Most of the people are from Schedule Caste which constitutes 28.73% of total population in Bharta Khurd. The town does not have any Schedule Tribe population so far.

As per the report published by Census India in 2011, 665 people were engaged in work activities out of the total population of Bharta Khurd which includes 470 males and 195 females. According to census survey report 2011, 61.20% workers describe their work as main work and 38.80% workers are involved in Marginal activity providing livelihood for less than 6 months.

== Education ==
The village has Punjabi medium, co-ed primary and high schools. The schools provide mid-day meal as per Indian Midday Meal Scheme. The school provide free education to children between the ages of 6 and 14 as per Right of Children to Free and Compulsory Education Act. The village also has a charitable English medium, co-ed primary school which was founded in 1998.

KC Engineering College and Doaba Khalsa Trust Group Of Institutions are the nearest colleges. Industrial Training Institute for women (ITI Nawanshahr) is 14 km away and Lovely Professional University 51 km away from the village.
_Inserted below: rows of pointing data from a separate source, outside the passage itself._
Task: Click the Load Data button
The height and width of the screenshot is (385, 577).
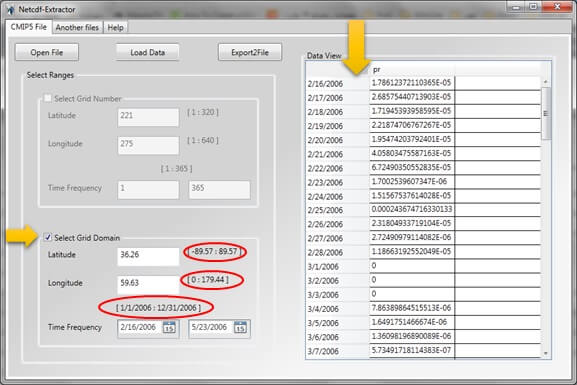Action: pos(148,52)
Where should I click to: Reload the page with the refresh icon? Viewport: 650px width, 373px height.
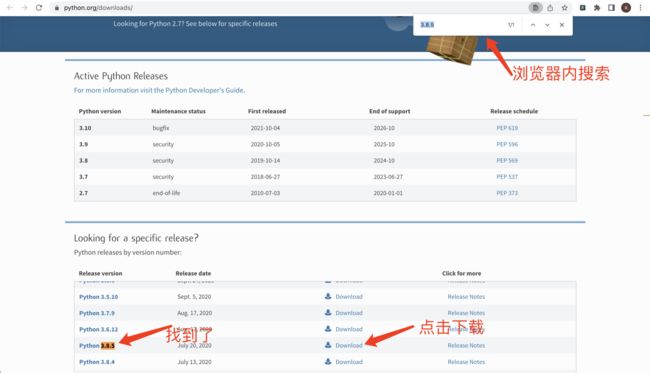(39, 7)
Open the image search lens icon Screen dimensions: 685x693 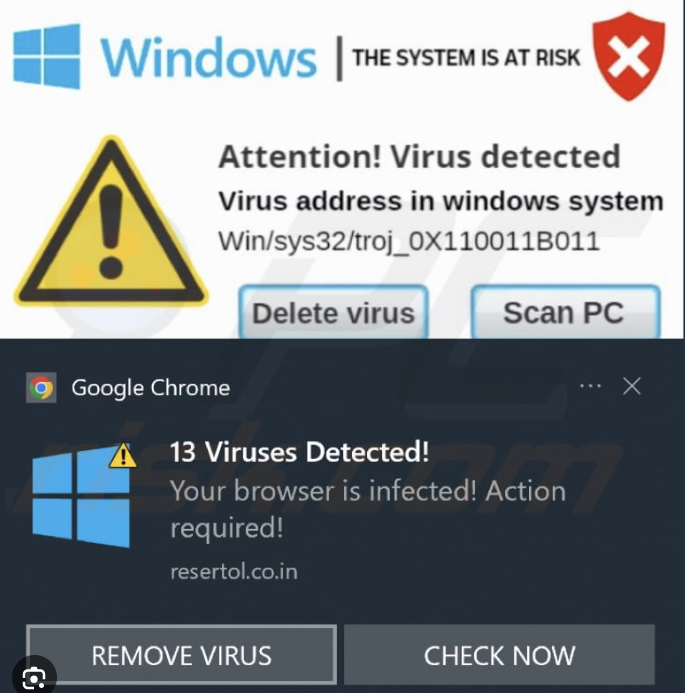(x=34, y=677)

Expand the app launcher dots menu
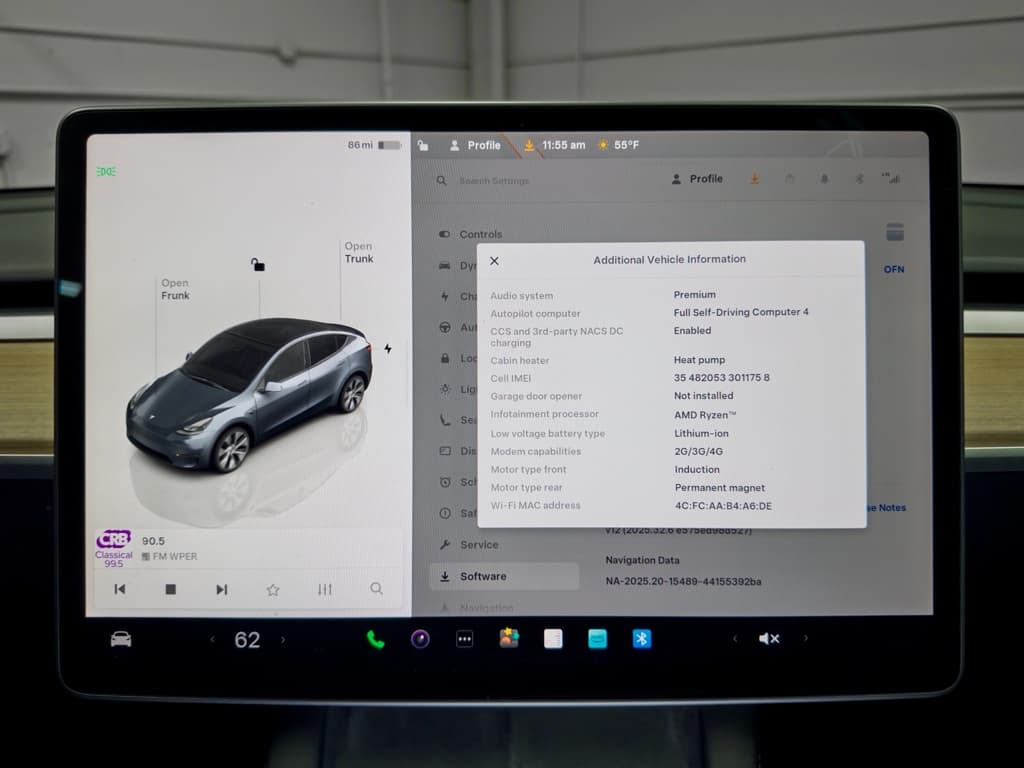464,638
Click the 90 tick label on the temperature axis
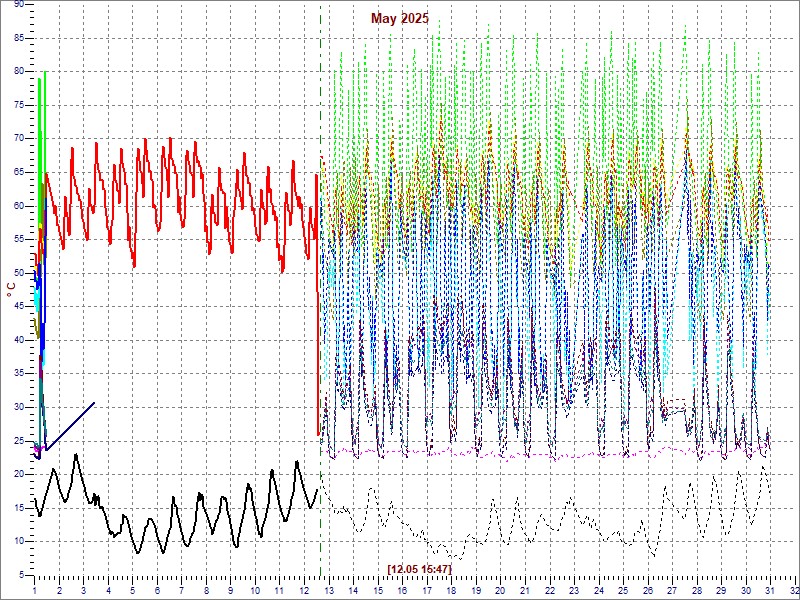 [x=18, y=4]
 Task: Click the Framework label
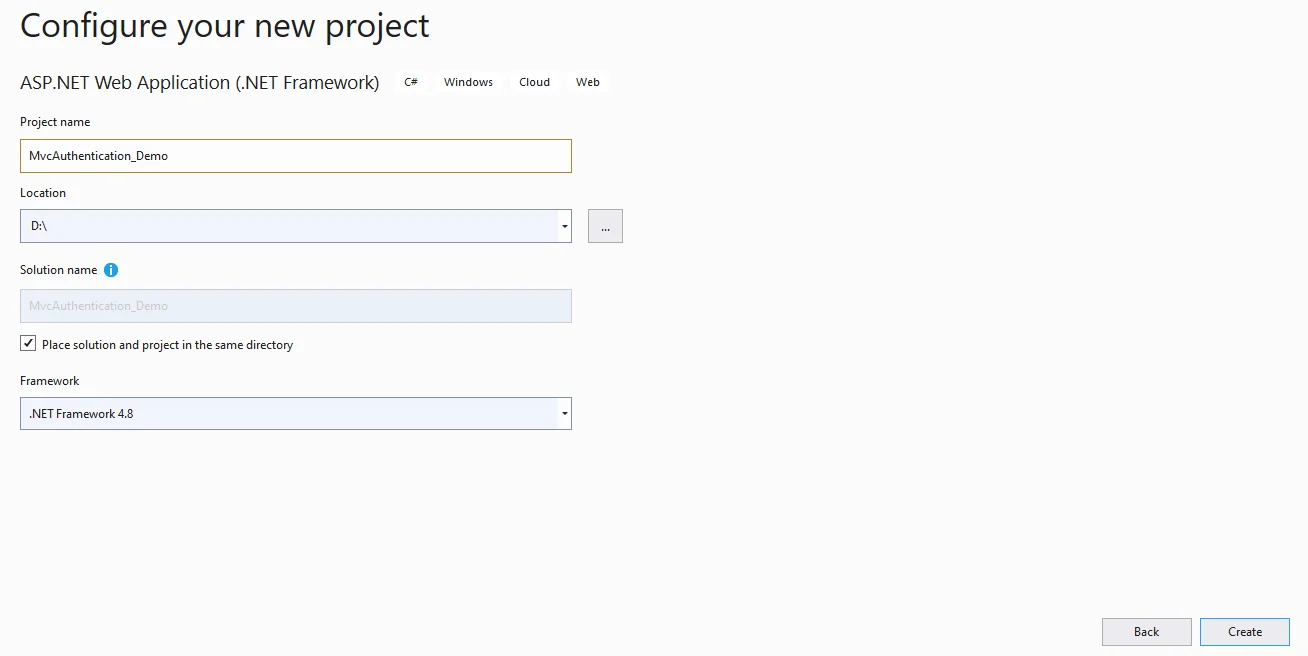point(50,381)
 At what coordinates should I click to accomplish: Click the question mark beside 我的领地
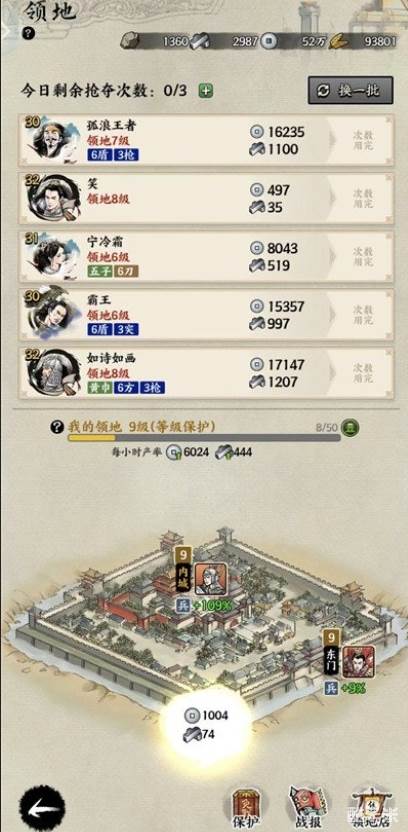coord(57,427)
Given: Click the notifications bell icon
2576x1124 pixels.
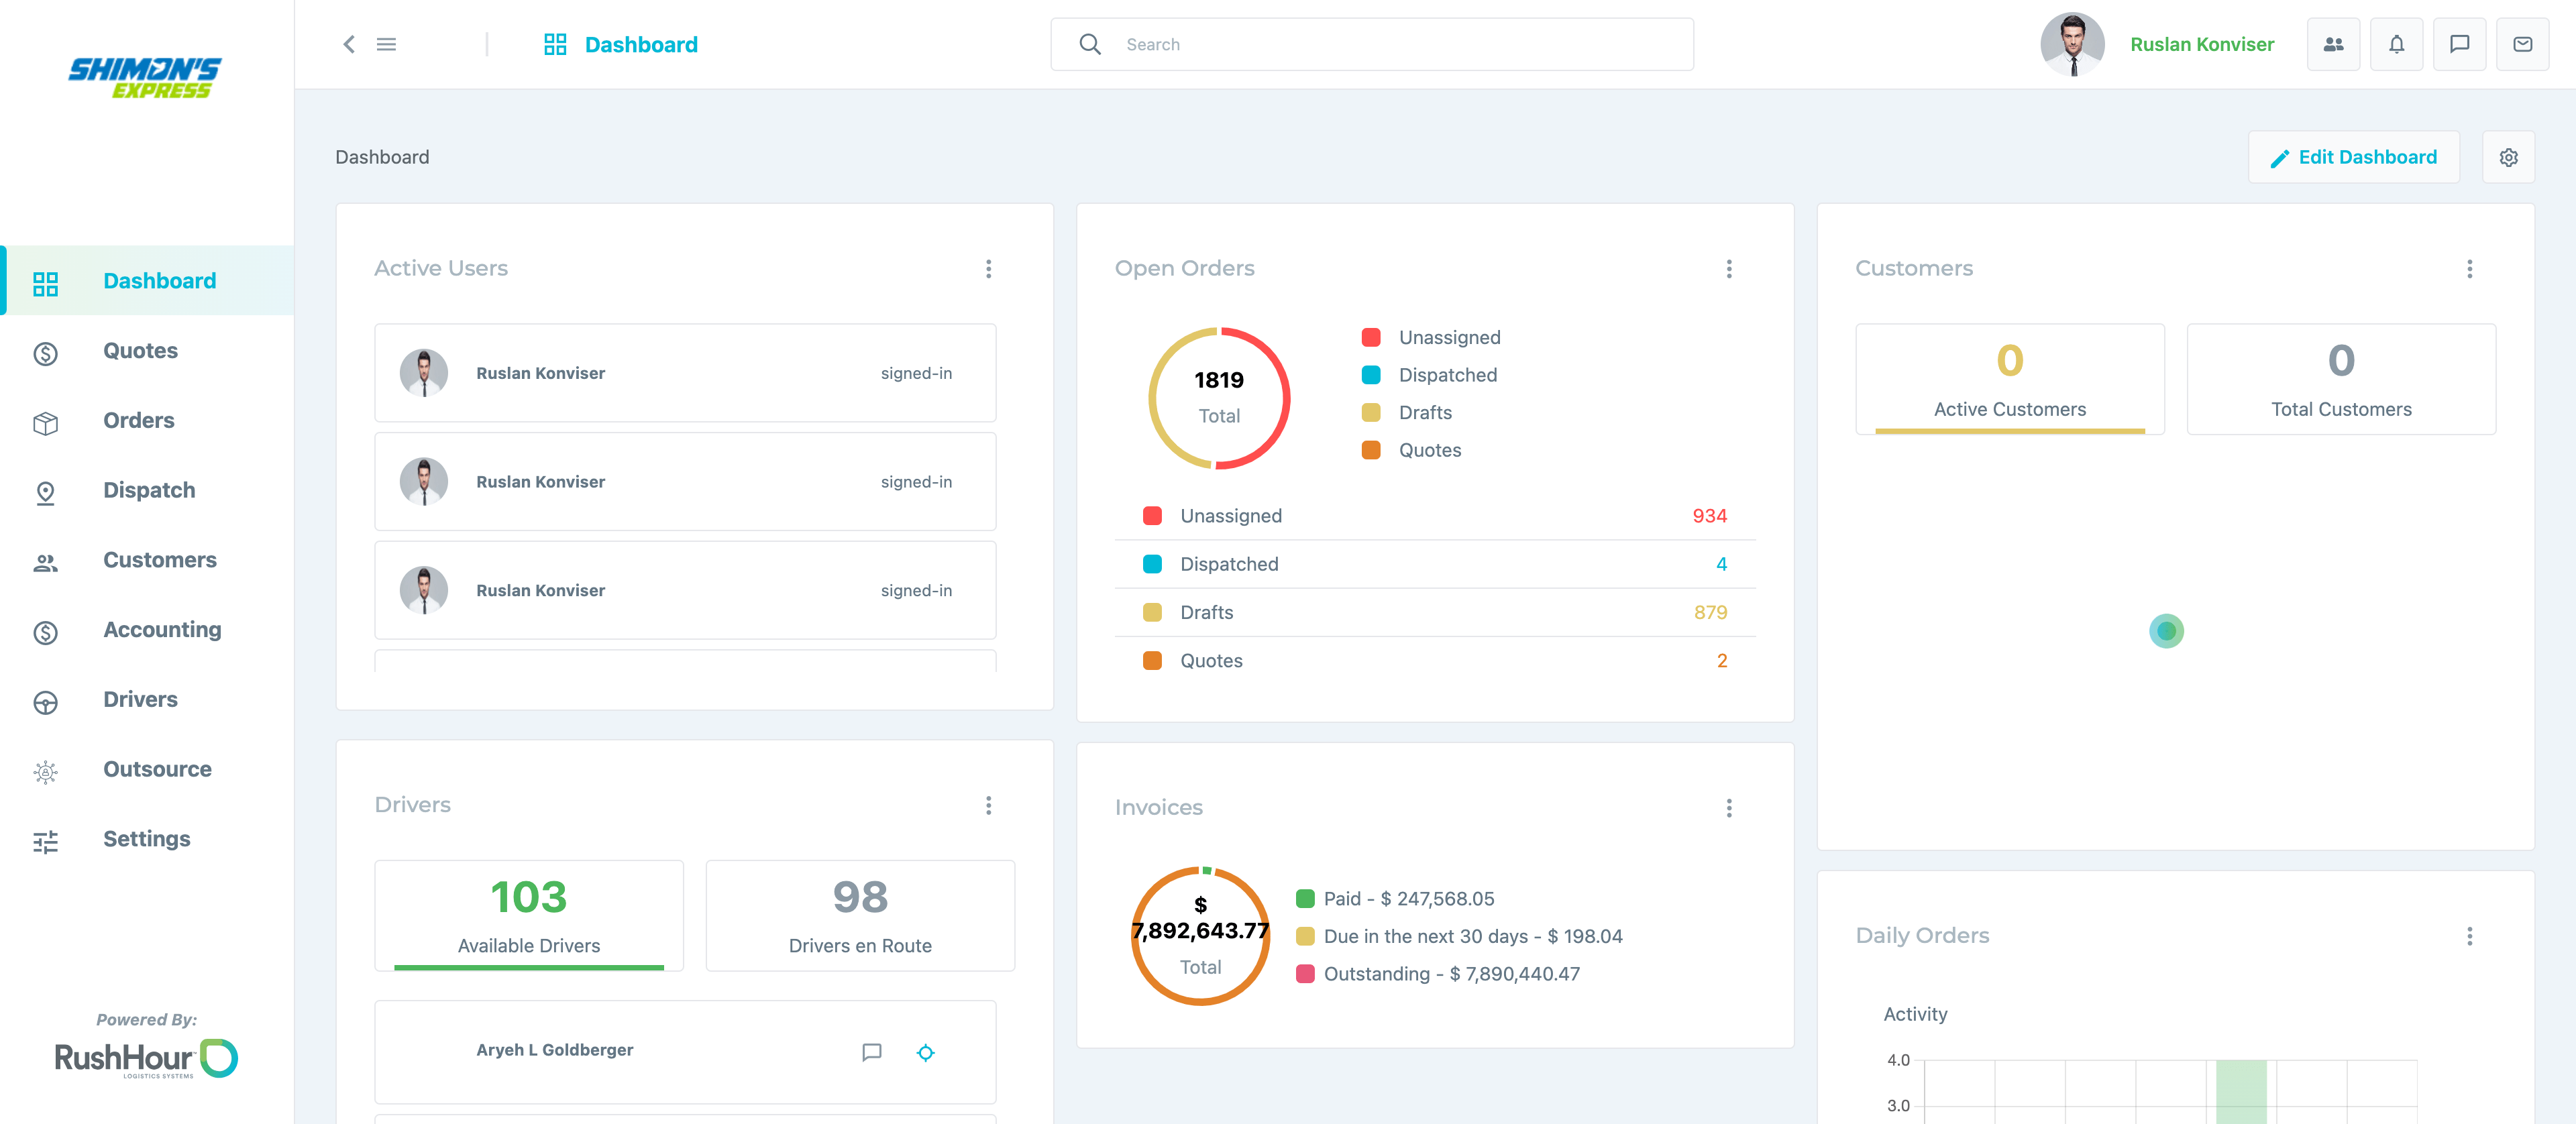Looking at the screenshot, I should 2396,44.
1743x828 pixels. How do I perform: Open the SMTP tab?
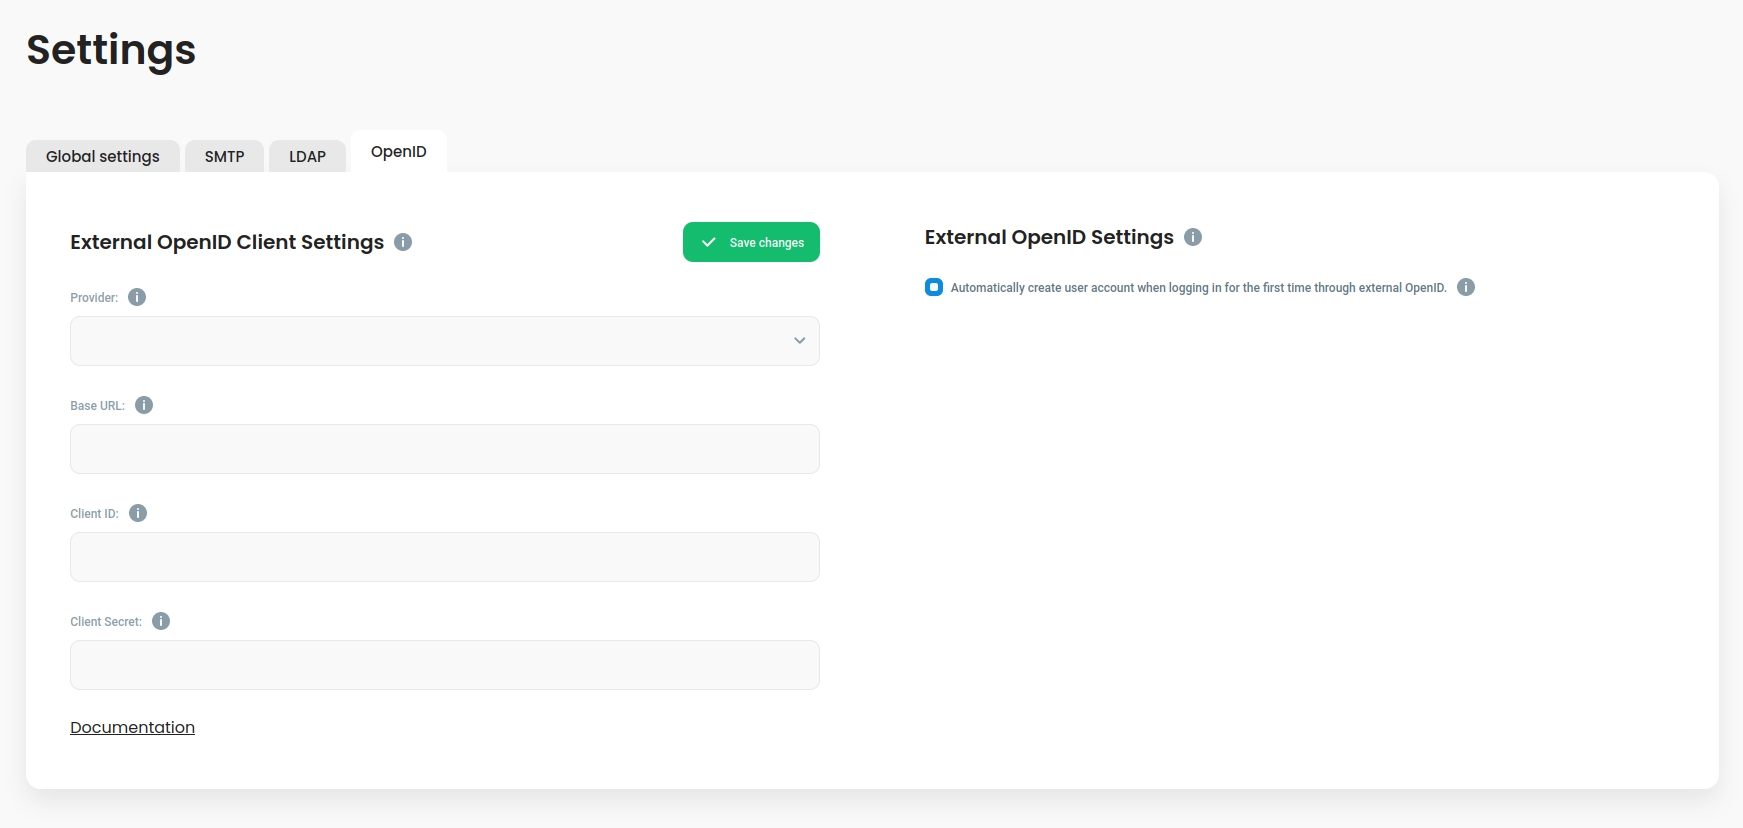[224, 156]
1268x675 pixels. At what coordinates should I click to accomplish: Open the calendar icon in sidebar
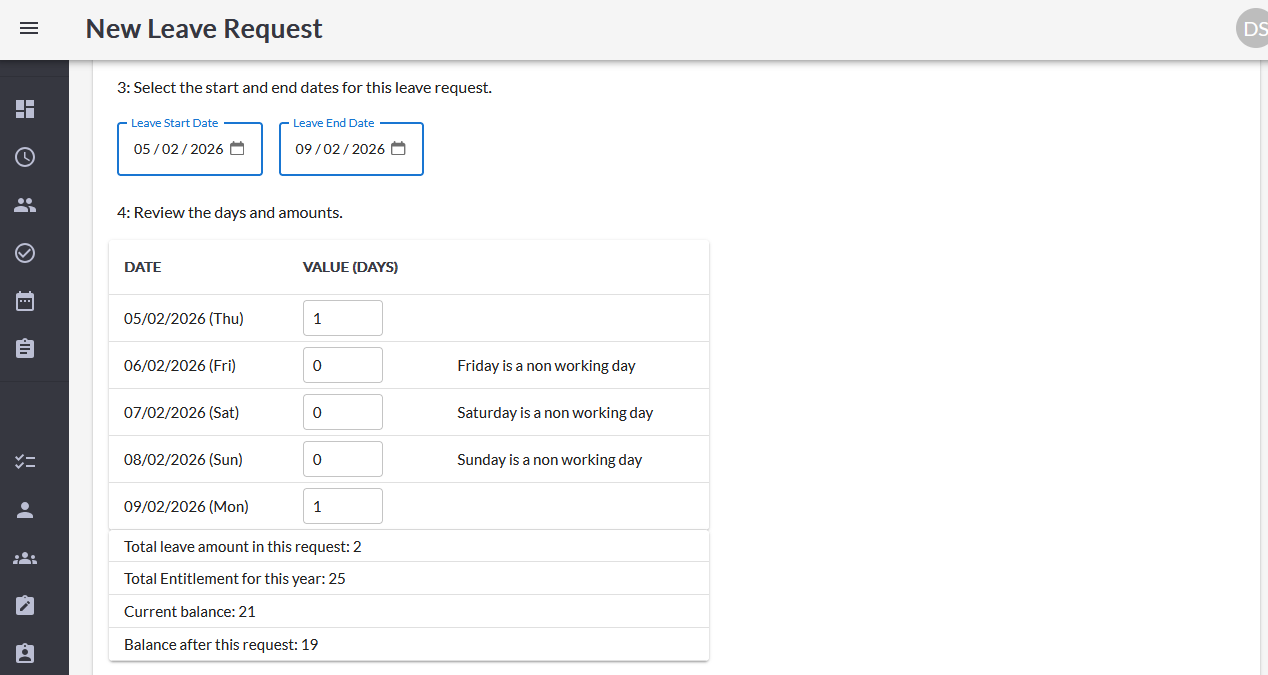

List of schools near Bharta Khurd:
- GSSS Bharta Kalan, Bharta Kalan
- Guru Nanak Public School, Sakohpur
- Shiv Chand Public School, Sakohpur
- Adarsh Bal Vidhalya, Aur
- Kirpal Sagar Academy, Daryapur

== Transport ==
Nawanshahr railway station is the nearest train station however, Garhshankar Junction railway station is 24 km away from the village. Sahnewal Airport is the nearest domestic airport which located 52 km away in Ludhiana and the nearest international airport is located in Chandigarh also Sri Guru Ram Dass Jee International Airport is the second nearest airport which is 158 km away in Amritsar.